The Open Compute Project: Why it Matters to Government

I noticed this morning that several blogs I follow featured posts on Facebook’s new data center. While a new data center is typically not news worthy, Facebook’s approach is: they have released their custom server designs and data center designs to the broader community as the Open Compute Project. Their stated goal:

By releasing Open Compute Project technologies as open hardware, our goal is to develop servers and data centers following the model traditionally associated with open source software projects.

Our first step is releasing the specifications and mechanical drawings. The second step is working with the community to improve them.
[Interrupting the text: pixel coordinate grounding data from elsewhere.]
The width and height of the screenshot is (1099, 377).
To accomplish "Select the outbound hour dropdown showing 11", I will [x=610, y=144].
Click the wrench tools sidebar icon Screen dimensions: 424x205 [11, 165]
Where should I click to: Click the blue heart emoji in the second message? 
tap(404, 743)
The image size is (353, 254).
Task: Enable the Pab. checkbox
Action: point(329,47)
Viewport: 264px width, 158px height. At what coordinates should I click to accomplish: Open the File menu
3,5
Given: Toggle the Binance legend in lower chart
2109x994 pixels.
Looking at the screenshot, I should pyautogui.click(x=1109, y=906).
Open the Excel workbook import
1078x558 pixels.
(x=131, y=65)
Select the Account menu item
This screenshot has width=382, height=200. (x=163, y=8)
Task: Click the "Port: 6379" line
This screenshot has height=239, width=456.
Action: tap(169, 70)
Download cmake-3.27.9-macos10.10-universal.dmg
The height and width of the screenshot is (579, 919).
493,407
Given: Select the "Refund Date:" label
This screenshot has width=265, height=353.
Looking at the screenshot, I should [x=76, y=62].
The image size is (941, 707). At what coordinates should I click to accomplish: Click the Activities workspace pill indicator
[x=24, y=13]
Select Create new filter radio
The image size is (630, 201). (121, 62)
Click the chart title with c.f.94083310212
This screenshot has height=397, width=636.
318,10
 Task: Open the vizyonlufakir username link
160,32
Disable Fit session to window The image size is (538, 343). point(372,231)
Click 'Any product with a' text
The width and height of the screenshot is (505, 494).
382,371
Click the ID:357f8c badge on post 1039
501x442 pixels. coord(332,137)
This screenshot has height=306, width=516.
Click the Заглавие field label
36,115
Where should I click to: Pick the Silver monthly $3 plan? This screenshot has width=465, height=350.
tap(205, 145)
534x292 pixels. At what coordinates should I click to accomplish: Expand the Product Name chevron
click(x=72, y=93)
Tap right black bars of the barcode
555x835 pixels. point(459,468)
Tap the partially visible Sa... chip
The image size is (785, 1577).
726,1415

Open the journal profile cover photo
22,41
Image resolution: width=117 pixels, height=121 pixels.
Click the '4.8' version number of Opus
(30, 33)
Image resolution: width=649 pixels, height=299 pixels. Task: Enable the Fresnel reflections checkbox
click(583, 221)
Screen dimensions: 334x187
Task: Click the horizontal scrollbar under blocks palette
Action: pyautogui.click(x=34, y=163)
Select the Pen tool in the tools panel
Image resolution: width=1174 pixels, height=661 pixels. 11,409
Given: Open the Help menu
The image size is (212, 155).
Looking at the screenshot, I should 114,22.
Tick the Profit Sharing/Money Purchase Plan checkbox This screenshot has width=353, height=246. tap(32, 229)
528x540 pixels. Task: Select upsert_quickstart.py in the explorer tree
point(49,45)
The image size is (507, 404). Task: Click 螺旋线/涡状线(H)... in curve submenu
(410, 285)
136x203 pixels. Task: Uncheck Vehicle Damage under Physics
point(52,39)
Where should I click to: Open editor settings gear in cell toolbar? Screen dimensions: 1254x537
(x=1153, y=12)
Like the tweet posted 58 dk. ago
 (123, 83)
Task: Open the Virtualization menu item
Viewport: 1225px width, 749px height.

Government IT managers, architects, and engineers should pay attention and participate in this group, and here’s why: Facebook has a profit motive to increase environmental efficiency and improve compute per processor efficiency. Therefore they invest R&D funding into their data centers and the results can be seen in these documents. Innovative server designs, streamlined motherboards, ethernet-powered rack lighting, efficient plant designs, etc. I have toured my fair share of data centers, both private and government-run; private data centers frequently restrict access to the floor and refuse to share specific details on infrastructure design and government data centers are typically less innovative than anything I see in these documents. My intent is not to knock government data centers but rather to point out that with limited funding they are competitive, and perhaps with the ability to replicate industry best practices provided in an open source format these data centers can drive down costs and improve services.

Vivek Kundra has mandated consolidation of government data centers: wouldn’t it be nice if we stopped engineering these data centers individually and instead followed an open, efficient, and proven data center design?